Samuel Laing (1780-1868) from Papdale in Orkney was a Scottish travel writer. He travelled in Scandinavia and northern Germany and published descriptions of these countries. Laing was the first translator of Heimskringla by Snorri Sturluson.

He unsuccessfully contested the Orkney and Shetland parliamentary constituency in 1832 against incumbent MP George Traill. Held after the passage of the Great Reform Act, this was the first election in which Shetlanders had the right to vote. Laing had won an early majority of votes counted in Orkney and was initially celebrated as the victor, however the delayed arrival of votes from Shetland produced a majority of 11 for Traill. The loss of Laing's majority provoked a riot in Kirkwall, leading to one fatality. Laing's subsequent attempt to lodge a legal challenge to his defeat was also unsuccessful.

Laing's son, also named Samuel Laing, was a railway administrator and important writer on religion and science, and a Liberal member of parliament.
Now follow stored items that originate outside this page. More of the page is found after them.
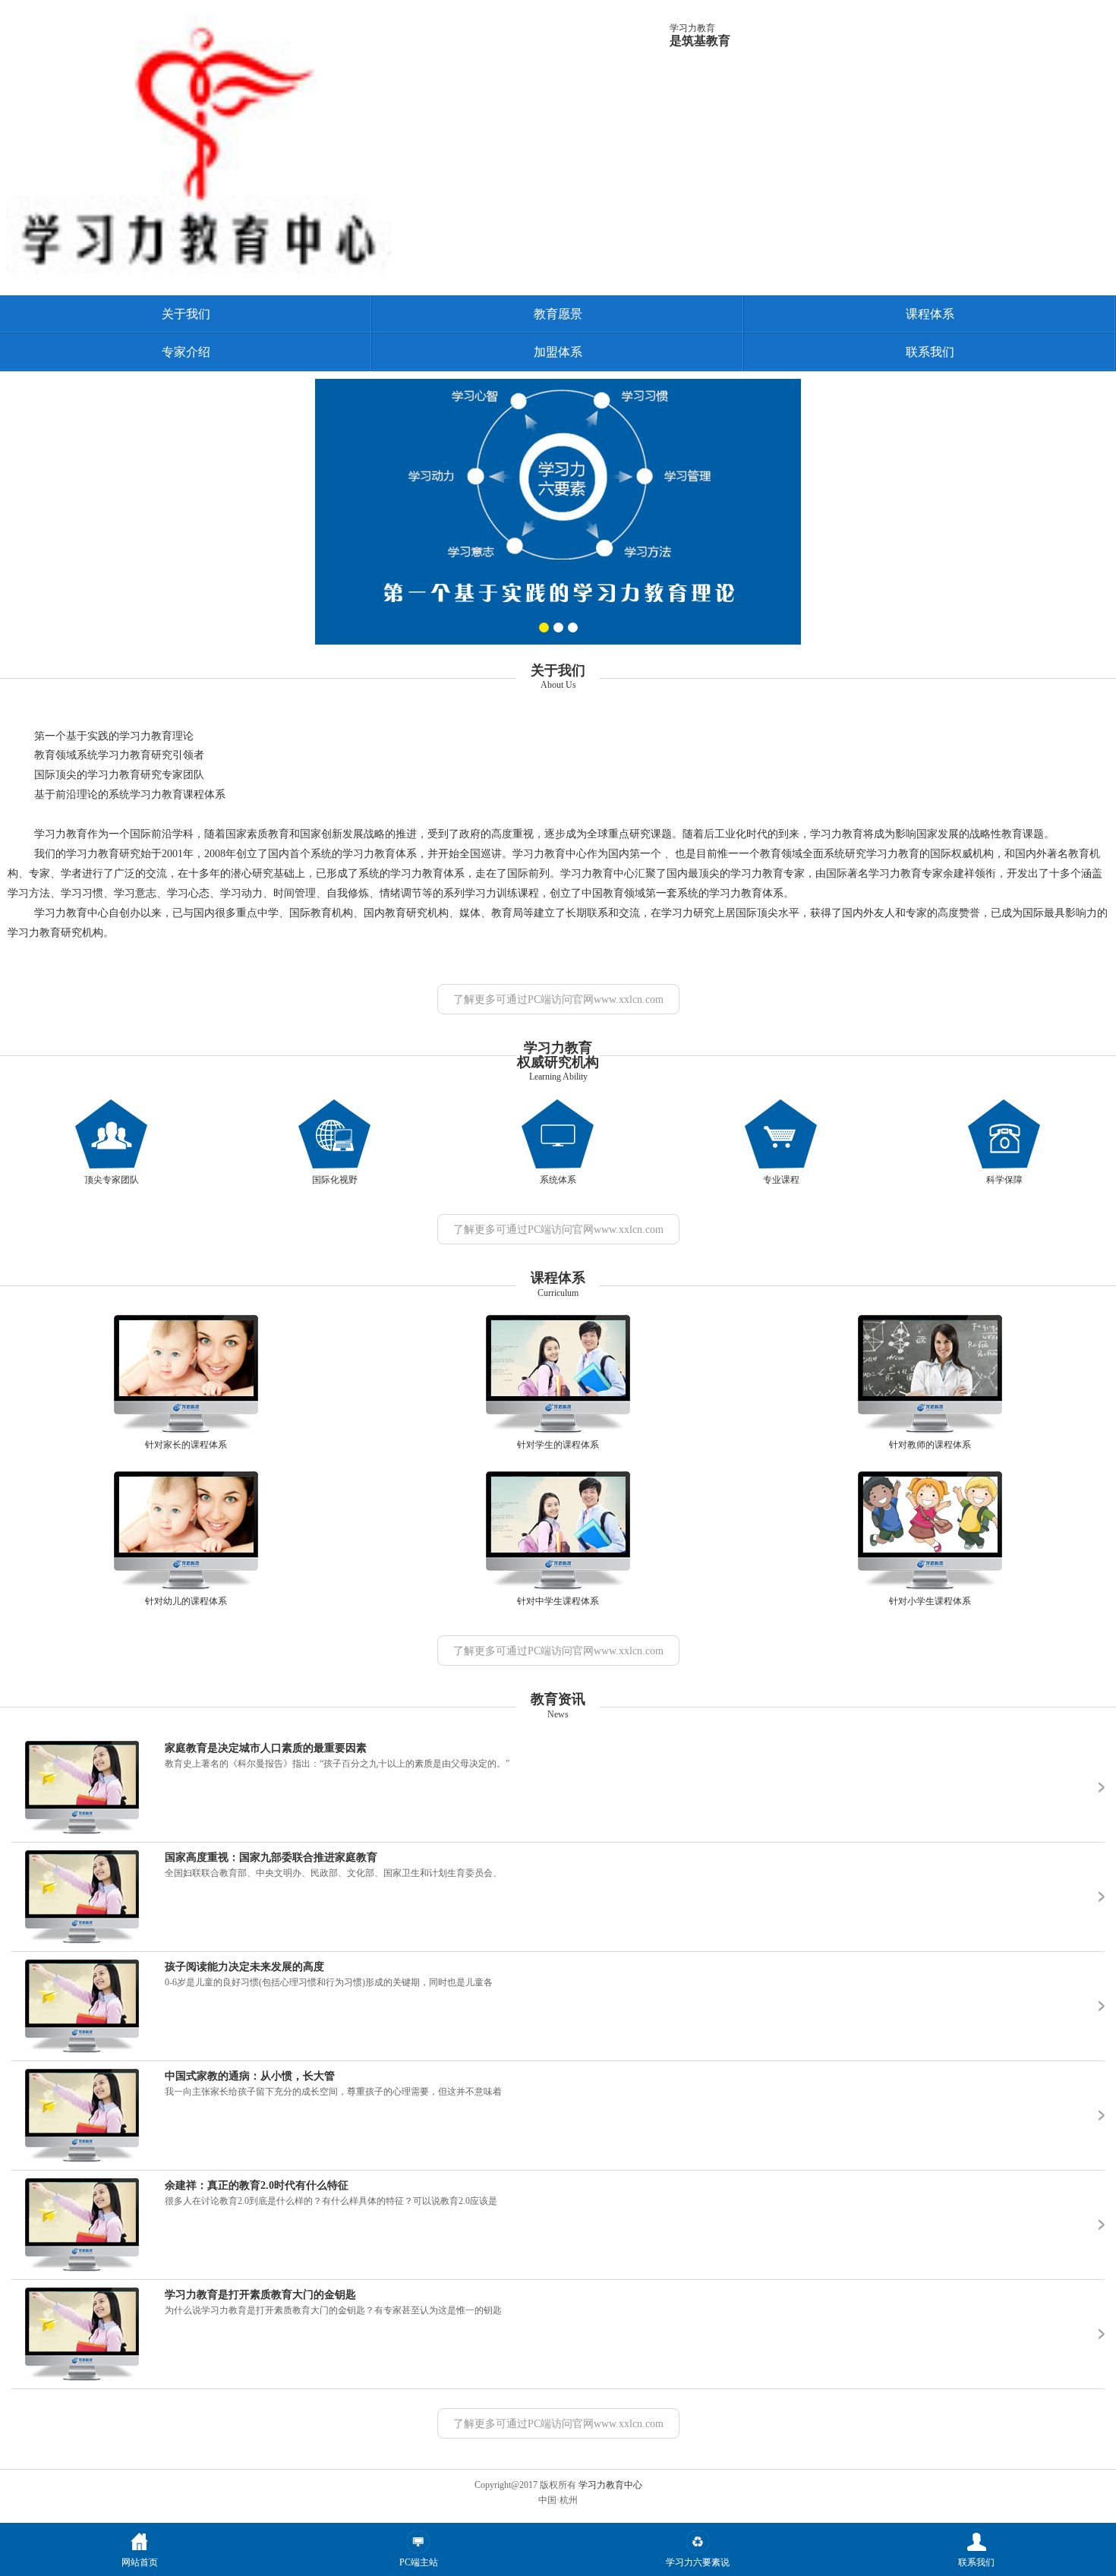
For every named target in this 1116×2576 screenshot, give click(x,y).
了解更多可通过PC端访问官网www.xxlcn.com (558, 999)
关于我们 (186, 313)
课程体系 (930, 313)
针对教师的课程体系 (930, 1444)
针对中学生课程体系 (558, 1601)
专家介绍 (186, 351)
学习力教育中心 (610, 2485)
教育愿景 (558, 313)
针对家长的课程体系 (186, 1444)
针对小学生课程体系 (930, 1601)
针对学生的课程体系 (558, 1444)
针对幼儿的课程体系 (186, 1601)
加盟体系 (558, 351)
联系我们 (930, 351)
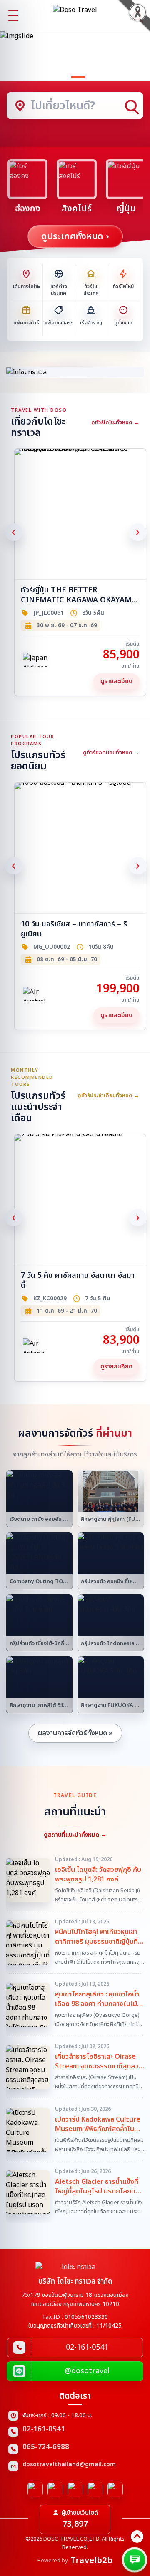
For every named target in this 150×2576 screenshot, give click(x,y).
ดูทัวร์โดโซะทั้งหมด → (115, 422)
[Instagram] (55, 2489)
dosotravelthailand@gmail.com (69, 2465)
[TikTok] (115, 2489)
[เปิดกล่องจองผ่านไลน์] (134, 2560)
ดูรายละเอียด (116, 681)
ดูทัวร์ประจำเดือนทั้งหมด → (108, 1095)
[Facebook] (35, 2489)
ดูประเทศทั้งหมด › (75, 236)
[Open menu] (13, 15)
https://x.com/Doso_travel (75, 2489)
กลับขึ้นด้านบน (137, 2536)
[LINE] (95, 2489)
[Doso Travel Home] (75, 15)
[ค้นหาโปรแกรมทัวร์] (136, 15)
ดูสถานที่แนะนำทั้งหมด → (75, 1834)
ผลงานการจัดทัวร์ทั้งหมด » (75, 1733)
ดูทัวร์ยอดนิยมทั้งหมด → (111, 753)
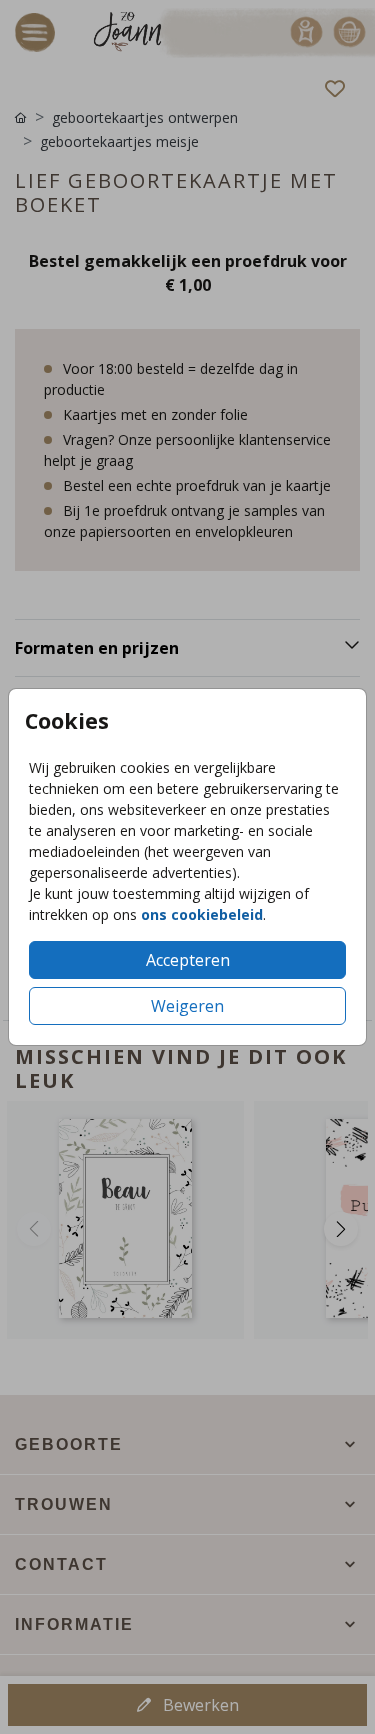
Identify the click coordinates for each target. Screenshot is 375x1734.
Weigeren (187, 1006)
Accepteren (188, 960)
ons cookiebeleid (202, 914)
Laing's older brother, Malcolm Laing, was a notable historian. The merchant Gilbert Laing Meason was his older brother as well.

==Works==
- Journal of a residence in Norway during the years 1834, 1835, and 1836, 1836
- A tour in Sweden in 1838, 1839
  - In this work, the author strongly criticises the Swedish-Norwegian union, implying that Norway ought to strive for independence. This caused a comment from the Swedish-Norwegian ambassador in London, M. Björnstierna, On the moral state and political union of Sweden and Norway, 1840.
- Notes of a traveller, 1842
  - Covers journeys in Prussia and other countries. The preface contains a response to Björnstierna.
- Heimskringla. The Chronicle of the Kings of Norway, 3 vols., 1844
  - English translation of the 13th-century Icelandic work by Snorri Sturluson, Heimskringla.